Nearley parser - how to return indefinite string of matches without ambiguity? (Only four lines)

161 views Asked by At

I am writing software meant to make it easy to publish your choose-your-own-adventure story. However, I wanted to change my parser to the Nearley system from JavaScript I wrote myself.

I have a four line nearley parser:

main->(excludebrackets link:+ excludebrackets):+
link->"[LINK:"i excludebrackets "|" excludebrackets "]"
{% (d) => {return'<a href ="func__' + d[3][0].join("") + '()">'+d[1][0].join("")+"</a>"}%} 
excludebrackets->[^\\[\]]:+ | null

The only problem is the very top line. The "link" nonterminal does an excellent job of turning things like:

[LINK: shoot | shoot_dragon] into <a href ="func__ shoot_dragon()"> shoot </a>. But if I try to use more complex code:

You could [LINK: shoot | shoot_dragon] the dragon with your arrows or [LINK: draw | stab_dragon] your sword, but you'd have to let it get close.

my function is ambiguous, and thus returns many results. (It seems easy to work with because of the way javascript handles nulls, but this is still at the best case slower than it need be.)

The more general question, is how can I return an indefinite series of two matches, without ambiguity?

(As a bonus, can anyone explain what the :*, :+, :? mean exactly?

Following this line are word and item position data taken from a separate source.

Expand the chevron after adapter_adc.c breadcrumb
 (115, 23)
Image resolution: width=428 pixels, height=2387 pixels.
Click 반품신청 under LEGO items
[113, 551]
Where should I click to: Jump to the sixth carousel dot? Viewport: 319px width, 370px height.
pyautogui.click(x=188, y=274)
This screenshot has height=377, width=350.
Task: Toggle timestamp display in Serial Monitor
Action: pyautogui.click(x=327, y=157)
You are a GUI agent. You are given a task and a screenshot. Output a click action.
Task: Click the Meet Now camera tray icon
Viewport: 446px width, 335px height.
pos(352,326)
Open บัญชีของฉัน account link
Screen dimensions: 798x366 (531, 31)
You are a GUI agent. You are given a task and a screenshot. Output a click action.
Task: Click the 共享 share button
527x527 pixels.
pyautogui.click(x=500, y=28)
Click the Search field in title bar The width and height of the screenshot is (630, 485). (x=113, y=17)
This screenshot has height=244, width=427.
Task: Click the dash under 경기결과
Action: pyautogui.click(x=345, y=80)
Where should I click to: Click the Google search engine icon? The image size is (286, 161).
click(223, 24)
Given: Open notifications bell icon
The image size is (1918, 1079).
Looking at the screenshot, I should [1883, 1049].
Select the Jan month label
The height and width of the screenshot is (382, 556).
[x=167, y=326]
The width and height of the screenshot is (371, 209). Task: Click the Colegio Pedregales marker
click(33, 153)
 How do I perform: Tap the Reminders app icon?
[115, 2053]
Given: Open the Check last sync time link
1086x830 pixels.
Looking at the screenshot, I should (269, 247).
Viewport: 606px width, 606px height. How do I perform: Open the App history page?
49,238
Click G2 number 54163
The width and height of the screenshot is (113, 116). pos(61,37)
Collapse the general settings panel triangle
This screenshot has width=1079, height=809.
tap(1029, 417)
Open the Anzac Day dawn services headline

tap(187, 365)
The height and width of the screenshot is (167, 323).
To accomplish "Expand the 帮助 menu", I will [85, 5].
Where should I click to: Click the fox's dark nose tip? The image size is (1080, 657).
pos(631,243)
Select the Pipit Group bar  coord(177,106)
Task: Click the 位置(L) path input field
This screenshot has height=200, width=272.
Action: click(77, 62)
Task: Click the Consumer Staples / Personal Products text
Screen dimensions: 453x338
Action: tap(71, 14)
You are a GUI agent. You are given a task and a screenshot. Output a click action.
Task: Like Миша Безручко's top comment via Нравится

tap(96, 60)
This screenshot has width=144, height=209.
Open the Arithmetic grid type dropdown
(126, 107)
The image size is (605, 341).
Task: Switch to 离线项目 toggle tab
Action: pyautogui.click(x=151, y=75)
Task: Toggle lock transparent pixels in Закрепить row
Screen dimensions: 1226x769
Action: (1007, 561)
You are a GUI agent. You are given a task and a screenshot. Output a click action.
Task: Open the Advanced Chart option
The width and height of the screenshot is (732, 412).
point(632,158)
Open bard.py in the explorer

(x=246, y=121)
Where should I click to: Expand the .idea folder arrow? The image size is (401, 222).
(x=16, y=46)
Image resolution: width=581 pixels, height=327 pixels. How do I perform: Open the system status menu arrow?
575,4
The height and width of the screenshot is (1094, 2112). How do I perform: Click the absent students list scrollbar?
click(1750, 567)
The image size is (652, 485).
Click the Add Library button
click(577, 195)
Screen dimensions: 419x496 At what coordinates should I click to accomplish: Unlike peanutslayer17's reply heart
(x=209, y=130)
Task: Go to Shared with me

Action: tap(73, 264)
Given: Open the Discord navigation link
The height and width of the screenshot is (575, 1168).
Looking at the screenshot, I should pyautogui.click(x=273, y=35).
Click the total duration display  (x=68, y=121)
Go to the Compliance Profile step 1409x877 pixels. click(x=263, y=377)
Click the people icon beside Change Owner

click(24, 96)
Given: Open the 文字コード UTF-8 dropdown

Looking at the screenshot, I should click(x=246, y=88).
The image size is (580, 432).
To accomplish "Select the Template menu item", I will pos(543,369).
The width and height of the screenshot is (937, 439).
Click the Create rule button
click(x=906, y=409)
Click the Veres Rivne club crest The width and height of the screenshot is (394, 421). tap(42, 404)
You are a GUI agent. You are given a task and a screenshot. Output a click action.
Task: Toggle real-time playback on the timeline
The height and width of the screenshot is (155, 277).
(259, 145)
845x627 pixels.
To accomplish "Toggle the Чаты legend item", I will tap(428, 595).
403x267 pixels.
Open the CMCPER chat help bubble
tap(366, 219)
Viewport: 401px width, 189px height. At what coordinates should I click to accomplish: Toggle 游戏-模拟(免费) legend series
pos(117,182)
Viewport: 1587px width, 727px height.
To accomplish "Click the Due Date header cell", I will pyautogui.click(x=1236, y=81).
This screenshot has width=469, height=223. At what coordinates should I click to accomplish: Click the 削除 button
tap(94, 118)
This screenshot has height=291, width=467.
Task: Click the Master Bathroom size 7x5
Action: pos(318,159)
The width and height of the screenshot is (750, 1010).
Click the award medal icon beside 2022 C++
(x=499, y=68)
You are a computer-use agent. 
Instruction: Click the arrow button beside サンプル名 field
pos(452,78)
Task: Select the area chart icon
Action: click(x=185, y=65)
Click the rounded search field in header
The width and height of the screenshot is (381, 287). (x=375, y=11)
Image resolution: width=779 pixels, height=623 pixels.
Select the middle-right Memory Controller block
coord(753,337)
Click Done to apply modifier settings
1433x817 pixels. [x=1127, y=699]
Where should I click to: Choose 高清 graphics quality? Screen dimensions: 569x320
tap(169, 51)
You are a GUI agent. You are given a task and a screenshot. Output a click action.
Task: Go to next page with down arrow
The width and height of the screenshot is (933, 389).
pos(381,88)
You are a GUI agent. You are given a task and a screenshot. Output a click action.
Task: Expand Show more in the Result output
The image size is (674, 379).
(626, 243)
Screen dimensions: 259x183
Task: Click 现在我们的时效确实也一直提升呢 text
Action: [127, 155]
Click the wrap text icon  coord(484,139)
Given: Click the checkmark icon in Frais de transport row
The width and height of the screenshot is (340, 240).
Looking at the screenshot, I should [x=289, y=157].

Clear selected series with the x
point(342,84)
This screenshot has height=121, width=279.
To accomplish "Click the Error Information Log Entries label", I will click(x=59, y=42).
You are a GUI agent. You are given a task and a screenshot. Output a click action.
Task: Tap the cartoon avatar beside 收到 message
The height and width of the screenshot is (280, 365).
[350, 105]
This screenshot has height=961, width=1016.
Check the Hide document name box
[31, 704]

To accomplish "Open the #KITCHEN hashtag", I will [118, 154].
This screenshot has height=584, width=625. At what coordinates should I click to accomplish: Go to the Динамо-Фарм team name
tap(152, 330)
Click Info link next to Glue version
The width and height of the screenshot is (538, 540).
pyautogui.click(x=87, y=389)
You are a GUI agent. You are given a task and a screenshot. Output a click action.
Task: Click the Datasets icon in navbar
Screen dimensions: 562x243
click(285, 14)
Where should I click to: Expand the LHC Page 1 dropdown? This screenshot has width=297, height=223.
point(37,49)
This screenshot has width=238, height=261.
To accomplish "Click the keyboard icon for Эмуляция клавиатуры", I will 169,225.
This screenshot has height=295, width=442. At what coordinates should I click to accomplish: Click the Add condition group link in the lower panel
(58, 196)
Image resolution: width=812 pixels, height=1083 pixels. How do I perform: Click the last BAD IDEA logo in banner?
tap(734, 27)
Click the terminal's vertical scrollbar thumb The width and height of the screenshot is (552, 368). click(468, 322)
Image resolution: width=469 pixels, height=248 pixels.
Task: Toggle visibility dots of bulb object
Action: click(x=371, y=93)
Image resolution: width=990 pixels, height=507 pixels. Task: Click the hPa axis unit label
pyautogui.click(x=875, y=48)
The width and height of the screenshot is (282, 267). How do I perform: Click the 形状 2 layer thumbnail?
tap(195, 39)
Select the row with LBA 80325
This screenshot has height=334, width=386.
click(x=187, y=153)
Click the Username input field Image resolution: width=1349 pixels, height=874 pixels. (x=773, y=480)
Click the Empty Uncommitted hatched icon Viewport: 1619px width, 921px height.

I don't get the question mark.)

1

There are 1 answers

2
rici On BEST ANSWER

If by "how can I return an indefinite series of two matches, without ambiguity?", You mean "what's the unambiguous equivalent of a a when a can match the empty input?", the answer is that since a a is necessarily ambiguous, the only solution is to remove one of them (which matches the same syntax).

Since excludebrackets is already an arbitrary repetition, there's no need to worry about matching zero or more than one of them. That's automatic. So you can use the much simpler

main -> (excludebrackets link):* excludebrackets

Note that you could have defined excludebrackets without the explicit | null by using the :* repetition operator ("zero or more repetitions") instead combining :+ ("one or more repetitions) combined with a null alternative. For any X, X+ | null is the same as X*, by definition.